» To do
Could you transcribe the whole listing, keeping every line exactly the same?

» Records supplied
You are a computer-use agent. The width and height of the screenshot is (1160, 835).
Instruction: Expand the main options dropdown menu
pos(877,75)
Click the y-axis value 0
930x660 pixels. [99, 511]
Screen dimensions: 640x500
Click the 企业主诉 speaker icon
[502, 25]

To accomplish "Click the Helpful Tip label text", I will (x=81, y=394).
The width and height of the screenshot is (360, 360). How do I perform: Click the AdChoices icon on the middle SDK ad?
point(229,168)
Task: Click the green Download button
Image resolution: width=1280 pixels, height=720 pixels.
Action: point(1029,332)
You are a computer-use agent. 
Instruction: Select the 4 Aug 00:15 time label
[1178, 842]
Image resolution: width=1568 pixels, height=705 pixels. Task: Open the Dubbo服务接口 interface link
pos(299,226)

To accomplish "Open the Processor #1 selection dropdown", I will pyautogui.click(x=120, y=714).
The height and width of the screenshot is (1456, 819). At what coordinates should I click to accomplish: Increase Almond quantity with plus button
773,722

» Task output
You are a computer-use agent. The width and height of the screenshot is (1160, 835).
Instruction: Expand the main options dropdown menu
pos(877,75)
Click the y-axis value 0
930x660 pixels. [99, 511]
Screen dimensions: 640x500
Click the 企业主诉 speaker icon
[502, 25]

To accomplish "Click the Helpful Tip label text", I will (x=81, y=394).
The width and height of the screenshot is (360, 360). How do I perform: Click the AdChoices icon on the middle SDK ad?
point(229,168)
Task: Click the green Download button
Image resolution: width=1280 pixels, height=720 pixels.
Action: point(1029,332)
You are a computer-use agent. 
Instruction: Select the 4 Aug 00:15 time label
[1178, 842]
Image resolution: width=1568 pixels, height=705 pixels. Task: Open the Dubbo服务接口 interface link
pos(299,226)

To accomplish "Open the Processor #1 selection dropdown", I will pyautogui.click(x=120, y=714).
The height and width of the screenshot is (1456, 819). At what coordinates should I click to accomplish: Increase Almond quantity with plus button
773,722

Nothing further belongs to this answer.